BEGIN Task data

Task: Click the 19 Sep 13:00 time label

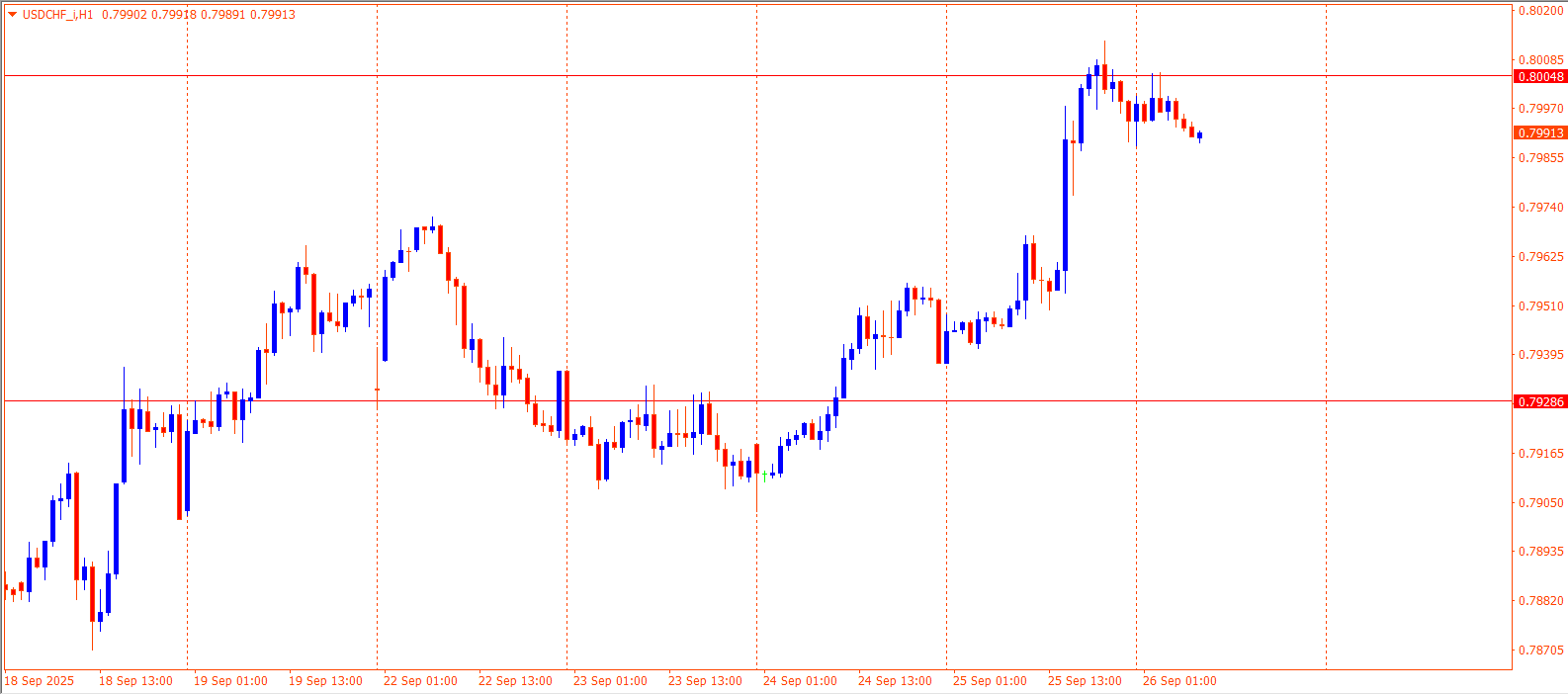Action: tap(325, 681)
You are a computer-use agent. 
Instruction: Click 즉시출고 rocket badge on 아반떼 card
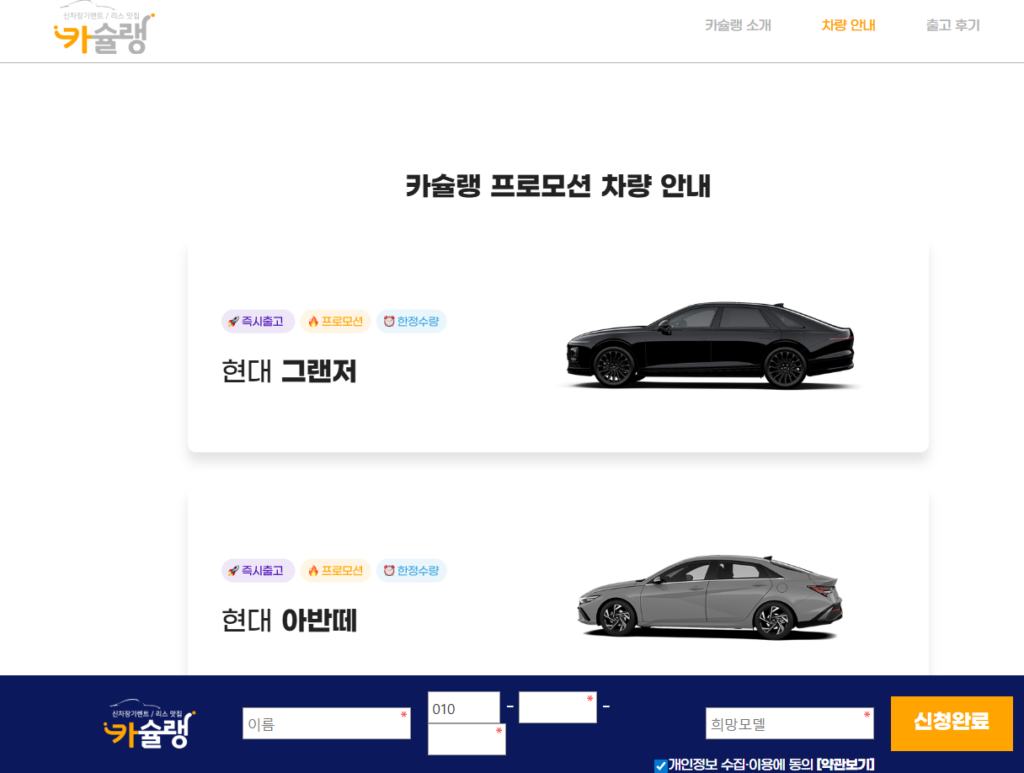(257, 571)
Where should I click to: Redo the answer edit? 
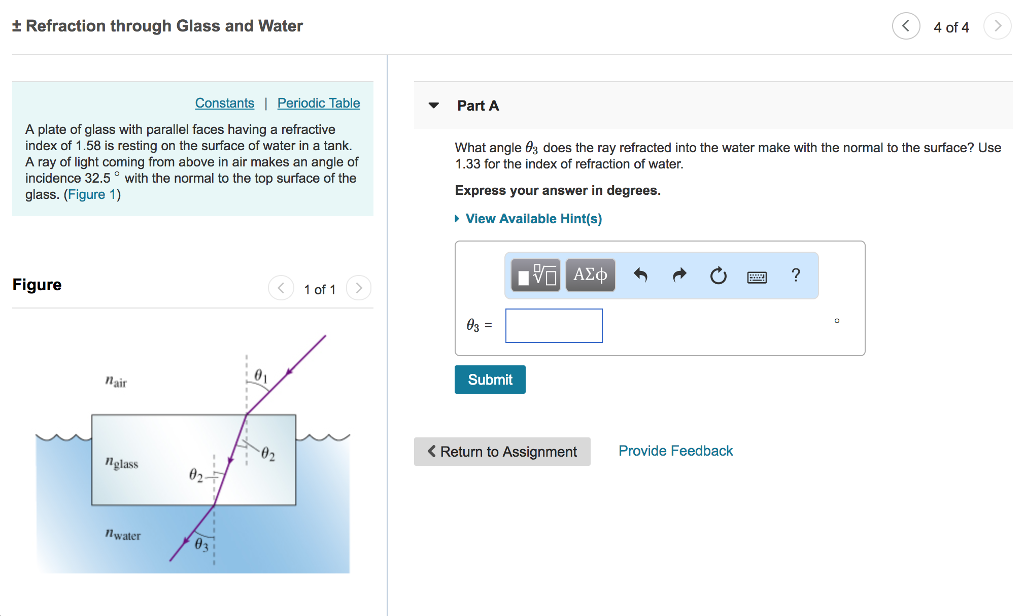(679, 275)
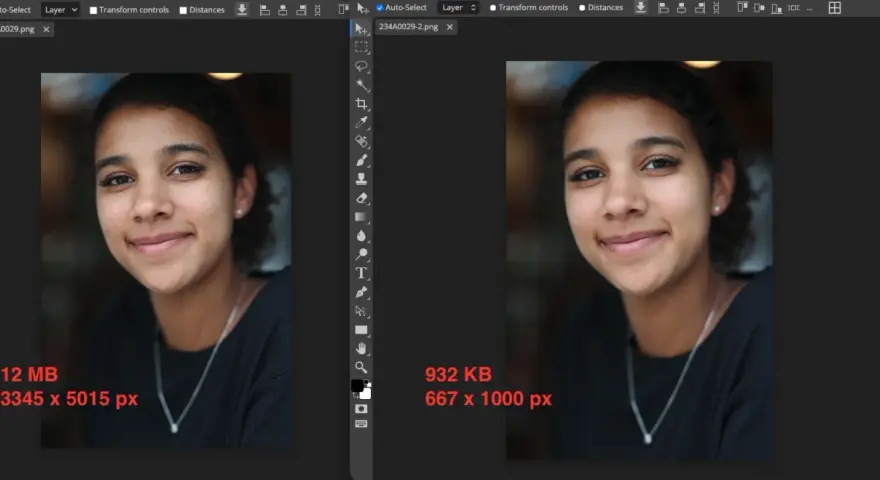Select the Move tool in toolbar
The width and height of the screenshot is (880, 480).
(361, 29)
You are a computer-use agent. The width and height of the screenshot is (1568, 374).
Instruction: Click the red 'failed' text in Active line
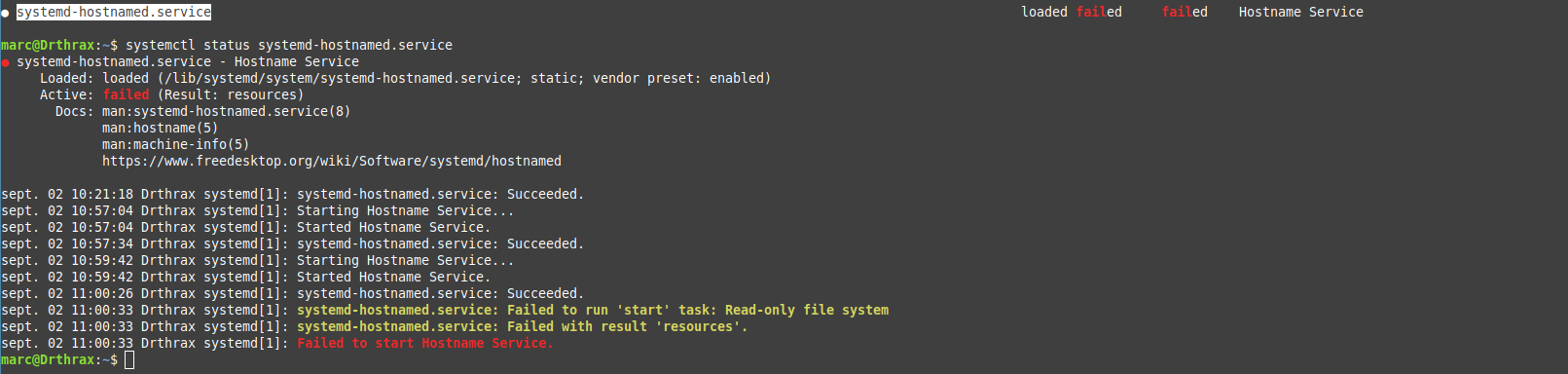[126, 95]
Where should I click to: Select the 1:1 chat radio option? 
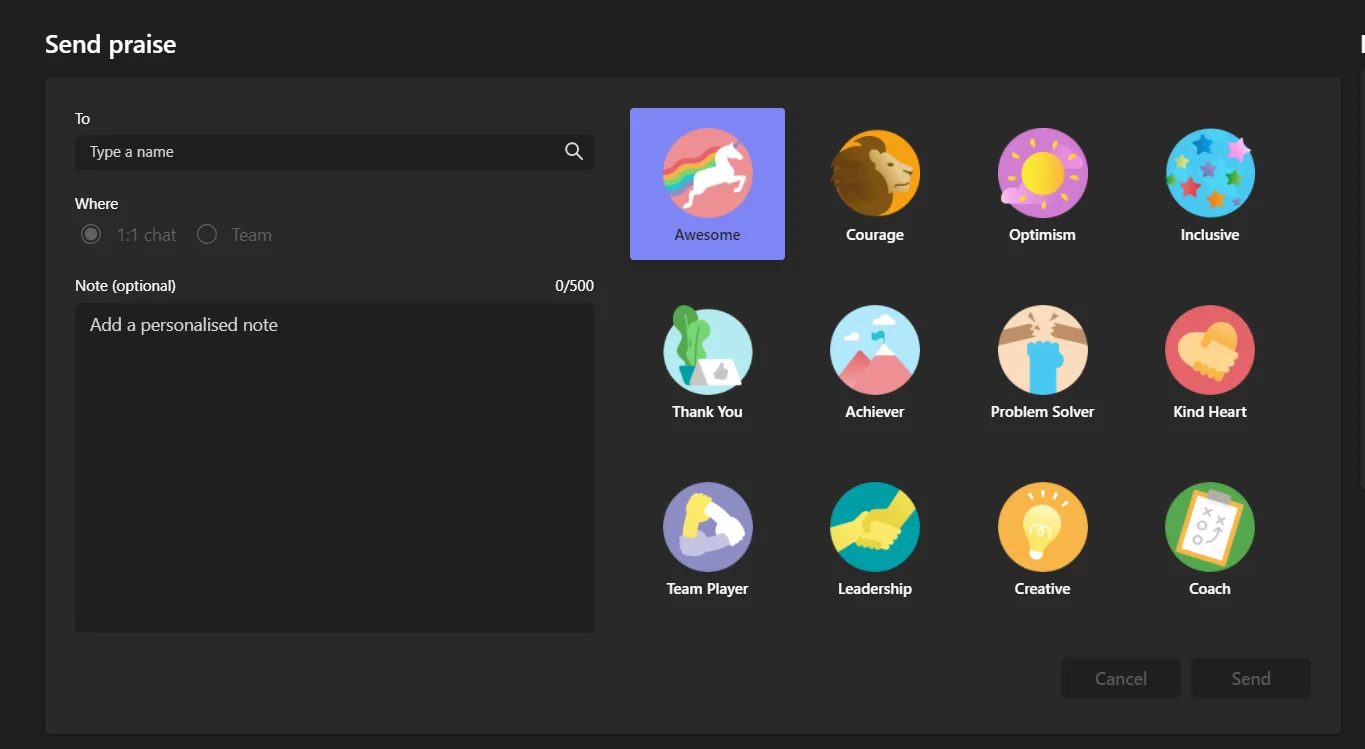coord(91,235)
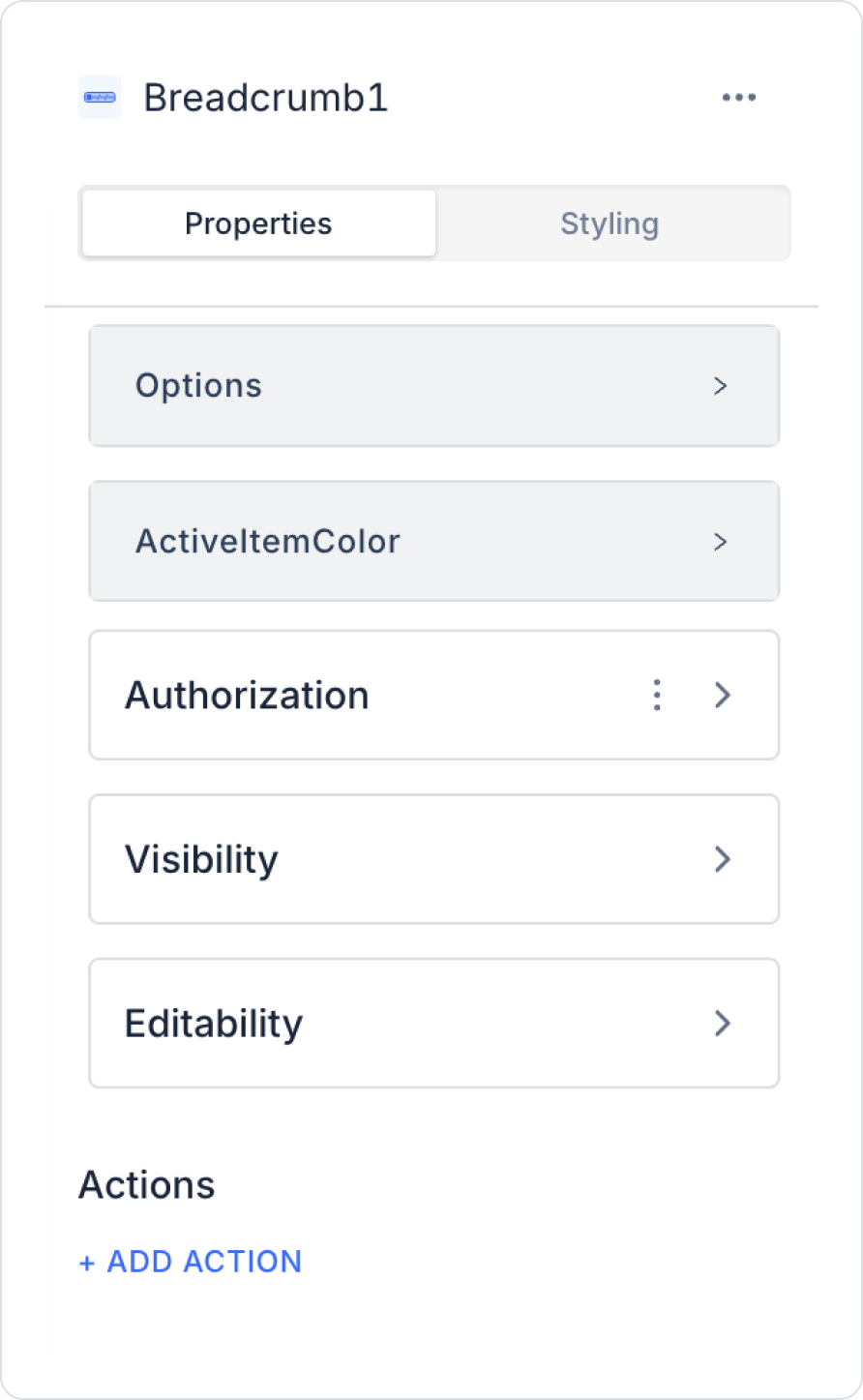Expand the ActiveItemColor property label

pos(267,542)
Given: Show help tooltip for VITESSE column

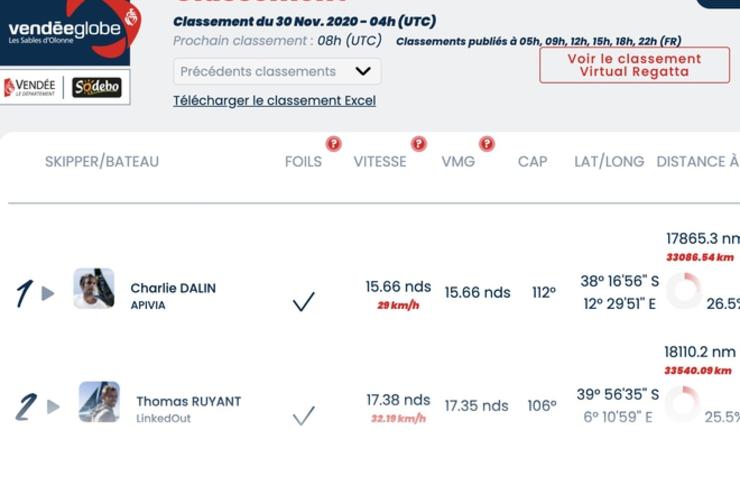Looking at the screenshot, I should coord(419,144).
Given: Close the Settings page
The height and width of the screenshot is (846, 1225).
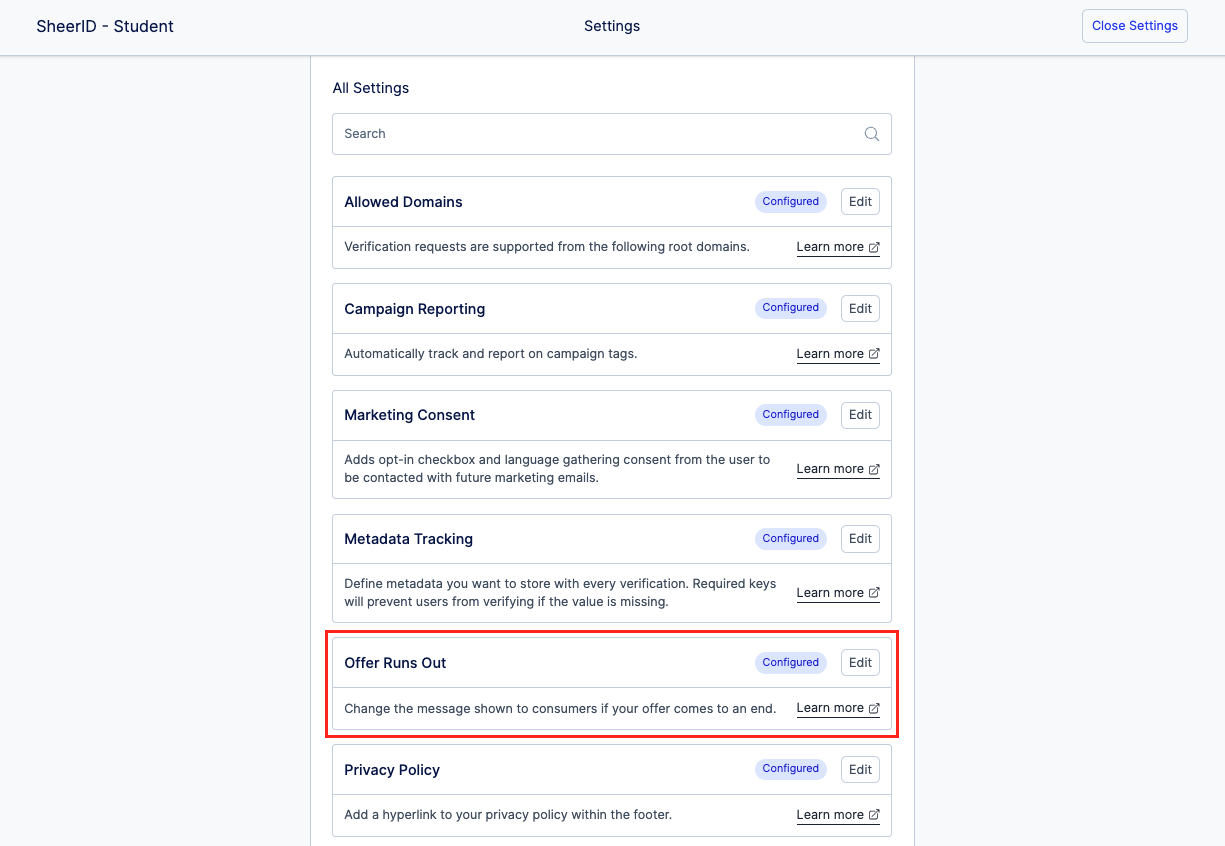Looking at the screenshot, I should click(1134, 26).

END Task data

- About this exercise -
Nothing but the lines from the one holding "Where should I click to: Select" through the last line of the entries should be written out, exactly and inclusively, minus the pictures.

- Result below -
Where should I click to: Select the 1:1 chat radio option? 
coord(91,235)
Expand the ActiveItemColor property label

pos(267,542)
Given: Show help tooltip for VITESSE column

Looking at the screenshot, I should coord(419,144).
Given: Close the Settings page
The height and width of the screenshot is (846, 1225).
Looking at the screenshot, I should click(1134, 26).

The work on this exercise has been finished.